Una Conference League e una finale di Europa League sono state il suo bottino in due anni e mezzo nei quali si è fatto amare per il suo carattere istrionico e per la capacità di fare da catalizzatore delle emotività di una piazza bizzosa come quella giallorossa, ma poco più. Le idee, ormai poche, non sono bastate per conferire alla compagine capitolina quel quid in più che uno Special One ormai sbiadito era stato chiamato a portare. Senza Dybala in campo, infatti, i giallorossi sembrano sempre spaesati al momento di dover creare calcio. Immancabile, dunque, il licenziamento da parte dei Friedkin, che si sono sommati ad altre proprietà che hanno avuto il coraggio di sollevare dall'incarico uno degli allenatori più carismatici del mondo.
Tutti gli esoneri di Mou
In principio fu Roman Abramovich, allora presidente del primo grande Chelsea di sempre, che aveva visto nel Mou vincente con il Porto il demiurgo per plasmare una leggenda a Stamford Bridge.

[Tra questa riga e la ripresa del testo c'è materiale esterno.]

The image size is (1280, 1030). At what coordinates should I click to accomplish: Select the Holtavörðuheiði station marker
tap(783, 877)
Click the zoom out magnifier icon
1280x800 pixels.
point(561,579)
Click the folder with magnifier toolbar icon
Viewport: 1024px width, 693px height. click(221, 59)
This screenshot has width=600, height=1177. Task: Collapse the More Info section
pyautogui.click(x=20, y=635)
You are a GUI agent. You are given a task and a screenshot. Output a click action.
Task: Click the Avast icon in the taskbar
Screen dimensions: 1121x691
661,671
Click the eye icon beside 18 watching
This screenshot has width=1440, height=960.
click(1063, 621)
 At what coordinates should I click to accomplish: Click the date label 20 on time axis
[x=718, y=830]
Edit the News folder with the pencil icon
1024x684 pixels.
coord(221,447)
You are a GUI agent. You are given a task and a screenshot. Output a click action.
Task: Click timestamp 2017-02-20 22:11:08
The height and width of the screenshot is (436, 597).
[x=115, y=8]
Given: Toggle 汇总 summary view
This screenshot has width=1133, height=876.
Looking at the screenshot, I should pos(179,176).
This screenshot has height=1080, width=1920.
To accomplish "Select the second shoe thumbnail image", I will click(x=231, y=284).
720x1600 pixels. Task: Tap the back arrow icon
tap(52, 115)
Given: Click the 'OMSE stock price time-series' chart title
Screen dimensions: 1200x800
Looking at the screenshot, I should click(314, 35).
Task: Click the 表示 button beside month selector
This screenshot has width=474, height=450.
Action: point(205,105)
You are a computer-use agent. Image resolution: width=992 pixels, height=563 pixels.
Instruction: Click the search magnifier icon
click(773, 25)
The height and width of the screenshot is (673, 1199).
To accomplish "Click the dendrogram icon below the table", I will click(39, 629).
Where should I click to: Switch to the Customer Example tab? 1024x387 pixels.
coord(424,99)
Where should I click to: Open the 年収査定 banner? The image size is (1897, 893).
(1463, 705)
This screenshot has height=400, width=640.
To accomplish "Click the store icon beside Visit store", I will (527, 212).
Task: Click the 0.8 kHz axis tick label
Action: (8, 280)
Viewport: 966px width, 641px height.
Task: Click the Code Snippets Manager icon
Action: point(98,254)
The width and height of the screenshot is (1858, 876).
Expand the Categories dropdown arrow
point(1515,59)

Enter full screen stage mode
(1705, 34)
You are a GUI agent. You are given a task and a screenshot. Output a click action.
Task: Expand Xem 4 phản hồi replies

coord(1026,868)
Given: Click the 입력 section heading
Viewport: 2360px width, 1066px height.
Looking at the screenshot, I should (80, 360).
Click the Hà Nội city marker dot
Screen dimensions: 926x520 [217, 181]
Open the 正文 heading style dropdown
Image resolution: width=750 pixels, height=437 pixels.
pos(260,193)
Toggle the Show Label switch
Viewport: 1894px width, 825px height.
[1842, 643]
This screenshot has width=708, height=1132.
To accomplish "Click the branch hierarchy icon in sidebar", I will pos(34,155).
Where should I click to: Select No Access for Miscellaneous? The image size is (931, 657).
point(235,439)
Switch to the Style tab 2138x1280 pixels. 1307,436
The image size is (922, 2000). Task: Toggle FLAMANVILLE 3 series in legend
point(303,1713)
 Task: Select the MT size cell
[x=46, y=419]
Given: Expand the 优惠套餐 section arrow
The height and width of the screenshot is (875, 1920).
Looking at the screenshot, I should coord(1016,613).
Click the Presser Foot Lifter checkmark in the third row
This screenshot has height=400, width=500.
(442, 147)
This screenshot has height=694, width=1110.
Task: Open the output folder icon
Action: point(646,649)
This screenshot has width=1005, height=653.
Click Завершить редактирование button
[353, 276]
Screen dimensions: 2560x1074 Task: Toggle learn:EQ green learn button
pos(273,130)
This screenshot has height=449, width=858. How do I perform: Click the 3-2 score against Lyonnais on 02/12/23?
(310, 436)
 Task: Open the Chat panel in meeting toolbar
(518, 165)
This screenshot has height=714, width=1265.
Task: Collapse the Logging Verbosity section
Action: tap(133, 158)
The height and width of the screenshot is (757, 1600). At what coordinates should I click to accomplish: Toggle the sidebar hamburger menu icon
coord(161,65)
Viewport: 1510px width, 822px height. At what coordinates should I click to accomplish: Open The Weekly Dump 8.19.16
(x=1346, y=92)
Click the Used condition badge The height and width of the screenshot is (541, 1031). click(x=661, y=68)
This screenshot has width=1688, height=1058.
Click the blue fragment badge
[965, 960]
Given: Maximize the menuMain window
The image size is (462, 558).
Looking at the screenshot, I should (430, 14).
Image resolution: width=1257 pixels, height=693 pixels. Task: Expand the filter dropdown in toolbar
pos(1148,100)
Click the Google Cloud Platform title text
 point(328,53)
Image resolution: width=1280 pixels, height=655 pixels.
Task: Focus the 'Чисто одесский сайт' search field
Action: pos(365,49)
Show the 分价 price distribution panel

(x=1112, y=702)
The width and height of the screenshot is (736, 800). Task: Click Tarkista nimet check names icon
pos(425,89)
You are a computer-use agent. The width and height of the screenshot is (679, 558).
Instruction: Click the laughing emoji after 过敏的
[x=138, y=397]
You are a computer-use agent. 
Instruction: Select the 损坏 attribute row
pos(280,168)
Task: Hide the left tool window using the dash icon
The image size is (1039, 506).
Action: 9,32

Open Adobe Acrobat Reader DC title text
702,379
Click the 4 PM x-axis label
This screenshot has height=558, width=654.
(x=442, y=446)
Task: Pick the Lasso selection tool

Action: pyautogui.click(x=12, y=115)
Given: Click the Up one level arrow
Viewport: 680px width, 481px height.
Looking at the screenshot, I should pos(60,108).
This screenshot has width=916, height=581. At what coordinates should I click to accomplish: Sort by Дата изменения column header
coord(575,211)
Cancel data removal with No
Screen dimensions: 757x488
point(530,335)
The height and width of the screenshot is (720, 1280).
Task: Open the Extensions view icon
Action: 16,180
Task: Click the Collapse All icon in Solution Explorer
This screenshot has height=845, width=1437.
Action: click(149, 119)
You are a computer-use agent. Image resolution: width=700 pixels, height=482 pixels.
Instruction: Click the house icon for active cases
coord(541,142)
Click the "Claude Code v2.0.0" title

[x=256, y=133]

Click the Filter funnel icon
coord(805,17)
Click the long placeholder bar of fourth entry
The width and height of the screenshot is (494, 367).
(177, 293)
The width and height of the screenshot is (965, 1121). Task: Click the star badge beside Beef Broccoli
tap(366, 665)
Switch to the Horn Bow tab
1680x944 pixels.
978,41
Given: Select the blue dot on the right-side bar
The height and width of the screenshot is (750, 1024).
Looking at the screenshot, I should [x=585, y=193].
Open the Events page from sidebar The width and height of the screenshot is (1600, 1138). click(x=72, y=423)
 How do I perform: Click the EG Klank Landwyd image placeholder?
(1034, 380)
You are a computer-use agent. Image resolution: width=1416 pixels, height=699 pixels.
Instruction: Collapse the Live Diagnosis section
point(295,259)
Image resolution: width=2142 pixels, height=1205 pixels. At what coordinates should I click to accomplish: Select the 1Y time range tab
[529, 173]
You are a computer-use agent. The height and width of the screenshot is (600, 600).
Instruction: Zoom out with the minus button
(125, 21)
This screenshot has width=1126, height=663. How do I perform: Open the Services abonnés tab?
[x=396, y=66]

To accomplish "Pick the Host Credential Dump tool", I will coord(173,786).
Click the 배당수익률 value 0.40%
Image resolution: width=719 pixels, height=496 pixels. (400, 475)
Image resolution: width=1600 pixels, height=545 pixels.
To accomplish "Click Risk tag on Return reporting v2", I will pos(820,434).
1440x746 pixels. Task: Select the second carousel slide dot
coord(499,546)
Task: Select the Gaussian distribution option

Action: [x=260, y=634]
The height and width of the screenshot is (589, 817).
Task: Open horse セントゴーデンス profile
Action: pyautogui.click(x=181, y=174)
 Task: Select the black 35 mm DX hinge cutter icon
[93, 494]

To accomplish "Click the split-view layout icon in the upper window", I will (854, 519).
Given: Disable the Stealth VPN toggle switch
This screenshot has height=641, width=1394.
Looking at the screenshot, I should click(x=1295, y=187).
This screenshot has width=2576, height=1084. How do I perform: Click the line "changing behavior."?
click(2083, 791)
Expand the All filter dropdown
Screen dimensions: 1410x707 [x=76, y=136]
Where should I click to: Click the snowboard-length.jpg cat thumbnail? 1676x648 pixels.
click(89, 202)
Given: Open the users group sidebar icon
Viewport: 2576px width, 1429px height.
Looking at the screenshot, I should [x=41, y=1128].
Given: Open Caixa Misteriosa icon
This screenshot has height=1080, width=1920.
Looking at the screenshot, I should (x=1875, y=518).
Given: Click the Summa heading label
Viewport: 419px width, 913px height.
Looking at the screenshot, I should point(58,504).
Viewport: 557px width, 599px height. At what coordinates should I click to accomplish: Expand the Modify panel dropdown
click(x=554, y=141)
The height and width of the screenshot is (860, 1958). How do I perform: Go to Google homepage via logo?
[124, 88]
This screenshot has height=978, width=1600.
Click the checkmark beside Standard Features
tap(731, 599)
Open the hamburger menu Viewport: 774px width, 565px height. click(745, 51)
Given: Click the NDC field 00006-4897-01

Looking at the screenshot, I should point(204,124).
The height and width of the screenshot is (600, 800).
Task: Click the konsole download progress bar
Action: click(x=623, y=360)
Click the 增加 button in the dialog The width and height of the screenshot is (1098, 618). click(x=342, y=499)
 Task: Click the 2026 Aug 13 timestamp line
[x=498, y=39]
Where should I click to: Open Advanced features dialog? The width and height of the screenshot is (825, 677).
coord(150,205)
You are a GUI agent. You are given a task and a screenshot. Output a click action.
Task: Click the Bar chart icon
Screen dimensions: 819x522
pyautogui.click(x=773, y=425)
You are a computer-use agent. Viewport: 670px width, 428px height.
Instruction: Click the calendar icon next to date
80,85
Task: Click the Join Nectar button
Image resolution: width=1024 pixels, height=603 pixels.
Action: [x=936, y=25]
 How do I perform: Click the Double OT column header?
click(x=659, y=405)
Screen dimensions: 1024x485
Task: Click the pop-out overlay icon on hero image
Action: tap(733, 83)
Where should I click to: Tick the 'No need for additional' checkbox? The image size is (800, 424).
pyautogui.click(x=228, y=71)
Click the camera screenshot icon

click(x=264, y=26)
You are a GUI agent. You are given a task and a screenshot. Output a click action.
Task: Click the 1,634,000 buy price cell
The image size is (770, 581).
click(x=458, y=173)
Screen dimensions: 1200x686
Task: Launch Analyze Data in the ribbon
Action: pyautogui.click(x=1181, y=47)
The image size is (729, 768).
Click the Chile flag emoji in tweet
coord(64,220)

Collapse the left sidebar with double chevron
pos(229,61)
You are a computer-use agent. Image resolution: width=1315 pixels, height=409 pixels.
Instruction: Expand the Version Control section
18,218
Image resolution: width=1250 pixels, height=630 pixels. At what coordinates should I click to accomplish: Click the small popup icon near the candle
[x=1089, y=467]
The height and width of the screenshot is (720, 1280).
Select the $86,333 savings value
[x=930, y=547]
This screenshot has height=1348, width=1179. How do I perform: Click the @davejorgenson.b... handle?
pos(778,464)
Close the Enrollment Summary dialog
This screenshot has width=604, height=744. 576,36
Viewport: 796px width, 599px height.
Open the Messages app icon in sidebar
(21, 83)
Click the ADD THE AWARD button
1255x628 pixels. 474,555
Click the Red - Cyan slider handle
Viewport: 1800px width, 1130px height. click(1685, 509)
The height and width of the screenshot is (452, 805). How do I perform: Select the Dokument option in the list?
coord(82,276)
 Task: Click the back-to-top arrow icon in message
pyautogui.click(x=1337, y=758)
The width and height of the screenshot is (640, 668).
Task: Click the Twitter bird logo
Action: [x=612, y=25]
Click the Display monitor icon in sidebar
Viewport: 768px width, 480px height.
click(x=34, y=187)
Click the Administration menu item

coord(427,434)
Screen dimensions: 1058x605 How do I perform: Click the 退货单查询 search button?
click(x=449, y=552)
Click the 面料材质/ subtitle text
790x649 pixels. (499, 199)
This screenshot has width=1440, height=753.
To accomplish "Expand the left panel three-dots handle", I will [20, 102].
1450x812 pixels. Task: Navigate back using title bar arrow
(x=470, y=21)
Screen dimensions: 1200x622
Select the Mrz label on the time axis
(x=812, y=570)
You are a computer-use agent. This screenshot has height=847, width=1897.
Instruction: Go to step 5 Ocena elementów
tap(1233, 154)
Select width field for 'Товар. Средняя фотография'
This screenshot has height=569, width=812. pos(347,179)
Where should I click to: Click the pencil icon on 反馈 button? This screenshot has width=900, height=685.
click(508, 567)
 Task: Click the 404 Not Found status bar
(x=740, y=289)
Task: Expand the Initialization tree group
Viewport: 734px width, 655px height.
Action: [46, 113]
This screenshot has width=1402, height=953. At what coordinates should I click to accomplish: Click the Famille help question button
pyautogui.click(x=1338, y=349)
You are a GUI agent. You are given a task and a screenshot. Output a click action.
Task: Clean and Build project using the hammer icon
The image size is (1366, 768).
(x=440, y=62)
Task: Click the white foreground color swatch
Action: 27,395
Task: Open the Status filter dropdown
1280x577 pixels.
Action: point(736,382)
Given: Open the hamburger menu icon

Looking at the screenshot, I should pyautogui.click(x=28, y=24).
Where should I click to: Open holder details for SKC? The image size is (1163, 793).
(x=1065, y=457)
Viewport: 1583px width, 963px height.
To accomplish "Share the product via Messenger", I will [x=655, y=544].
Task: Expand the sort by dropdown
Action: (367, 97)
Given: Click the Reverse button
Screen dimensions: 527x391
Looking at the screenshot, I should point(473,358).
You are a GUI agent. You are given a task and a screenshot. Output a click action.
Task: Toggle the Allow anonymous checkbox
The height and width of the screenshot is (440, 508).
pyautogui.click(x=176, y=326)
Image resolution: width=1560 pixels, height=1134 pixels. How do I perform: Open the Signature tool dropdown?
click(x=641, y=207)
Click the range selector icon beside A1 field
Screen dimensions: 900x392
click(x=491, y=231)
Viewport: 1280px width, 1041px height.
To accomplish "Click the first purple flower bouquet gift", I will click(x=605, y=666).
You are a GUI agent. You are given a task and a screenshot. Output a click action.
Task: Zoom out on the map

Mai capace di andare oltre le semifinali di Champions League, il lusitano non era riuscito a replicare con i Blues l'exploit effettuato con i Dragoes, e nel settembre del 2007 gli fu fatale il pareggio interno contro il Rosenborg, in seguito al quale il patron del Chelsea decise di sollevarlo dall'incarico.
La sua avventura all'Inter, dove fece la storia vincendo il glorioso triplete, finì per suo volere. Il portoghese era consapevole del fatto di non poter far meglio con i nerazzurri e, soprattutto, non poteva nuovamente dire di 'No' a Florentino Perez, che lo volle per il suo Real Madrid per creare un fronte compatto e mediatico contro il potentissimo e splendido Barcellona di Pep Guardiola, con il quale diede vita a una splendida rivalità. Partito da Madrid nella primavera del 2013, Mou avrebbe poi fatto nuovamente ritorno al Chelsea, dove visse altri due anni importanti per poi ripartire di comune accordo con Abramovich.
Dal 2016 in poi, la caduta. La sua tappa al Manchester United, vittoria dell'Europa League a parte, fu infatti l'inizio della sua traiettoria calante, la cui velocità fu aumentata dall'esonero nel dicembre del 2018 da parte dei dirigenti dei Red Devils, che non gli perdonarono la pessima partenza in campionato, la peggiore dello United dal 1990-91. Il periodo al Tottenham, non certo una nobile del calcio europeo, era sintomatico della sua mancanza di ambizione. Con gli Spurs il lusitano durò meno di due anni, venendo licenziato nell'aprile del 2021 dopo ben 10 sconfitte in campionato, record negativo per lui fino a quel momento.
La sberla giallorossa
L'ultimo colpo all'ego di Mou è arrivato stamani, con il comunicato della dirigenza della Roma a esautorarlo definitivamente. Dopo la pesantissima sconfitta nel derby e il tonfo di Milano i Friedkin hanno pensato che quanto visto - effettivamente molto poco - fosse abbastanza. Con la squadra al nono posto in classifica e fuori dalla Coppa Italia, l'effetto magnetico del portoghese era ormai evidentemente blando, e la sua forza mediatica fine a sé stessa.
La sberla finale è forse quella che fa più male a un personaggio che a modo suo ha rivoluzionato il calcio, diventando senza dubbio un allenatore carismatico e molto quotato, ma che da ormai troppo tempo non riusciva più davvero a offrire sviluppi positivi alle sue squadre. Senza più ambizioni di grandezza in Europa da quasi dieci anni, Mou ha provato a riciclarsi come ha potuto, ma senza successo, e ha persino rifiutato l'Arabia per continuare a stare nel calcio che conta. Adesso, per lui potrebbe aprirsi un altro mondo.